- **What you should do**: All lines from the one containing "Hommage (820, 637)" to the end of the data below are to be returned exactly, both ends included, with nothing added.

BEGIN Task material

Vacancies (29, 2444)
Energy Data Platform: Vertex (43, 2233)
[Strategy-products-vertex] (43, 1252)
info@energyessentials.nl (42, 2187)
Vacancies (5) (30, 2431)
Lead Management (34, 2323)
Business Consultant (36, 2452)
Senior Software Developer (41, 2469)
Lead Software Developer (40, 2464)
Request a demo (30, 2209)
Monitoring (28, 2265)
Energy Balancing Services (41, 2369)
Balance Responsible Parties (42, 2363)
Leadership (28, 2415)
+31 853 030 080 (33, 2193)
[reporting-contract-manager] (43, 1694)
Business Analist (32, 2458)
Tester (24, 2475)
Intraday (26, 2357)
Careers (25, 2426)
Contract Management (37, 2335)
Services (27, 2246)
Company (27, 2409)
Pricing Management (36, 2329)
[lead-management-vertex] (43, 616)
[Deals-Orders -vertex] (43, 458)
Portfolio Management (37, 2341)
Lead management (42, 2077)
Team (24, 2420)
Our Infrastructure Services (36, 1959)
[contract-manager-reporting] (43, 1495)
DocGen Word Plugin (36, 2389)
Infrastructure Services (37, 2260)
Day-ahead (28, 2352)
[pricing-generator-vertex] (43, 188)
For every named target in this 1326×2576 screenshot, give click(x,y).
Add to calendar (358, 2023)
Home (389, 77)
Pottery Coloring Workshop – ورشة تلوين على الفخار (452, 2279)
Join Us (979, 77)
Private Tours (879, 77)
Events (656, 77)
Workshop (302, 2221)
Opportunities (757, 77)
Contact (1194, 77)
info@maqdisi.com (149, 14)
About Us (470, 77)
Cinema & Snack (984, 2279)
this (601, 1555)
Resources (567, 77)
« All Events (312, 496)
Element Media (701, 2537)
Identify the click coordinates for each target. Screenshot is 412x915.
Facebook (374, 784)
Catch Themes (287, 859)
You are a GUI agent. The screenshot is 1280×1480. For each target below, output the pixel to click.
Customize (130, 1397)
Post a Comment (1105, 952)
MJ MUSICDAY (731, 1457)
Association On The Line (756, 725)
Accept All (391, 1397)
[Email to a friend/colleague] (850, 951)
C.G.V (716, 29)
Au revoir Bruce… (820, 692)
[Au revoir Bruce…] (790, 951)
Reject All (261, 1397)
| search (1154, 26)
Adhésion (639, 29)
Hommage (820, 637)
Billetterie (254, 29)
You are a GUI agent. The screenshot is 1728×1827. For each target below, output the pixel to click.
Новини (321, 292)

END Task material

- **Answer to this problem**:
Hommage (820, 637)
Billetterie (254, 29)
You are a GUI agent. The screenshot is 1728×1827. For each target below, output the pixel to click.
Новини (321, 292)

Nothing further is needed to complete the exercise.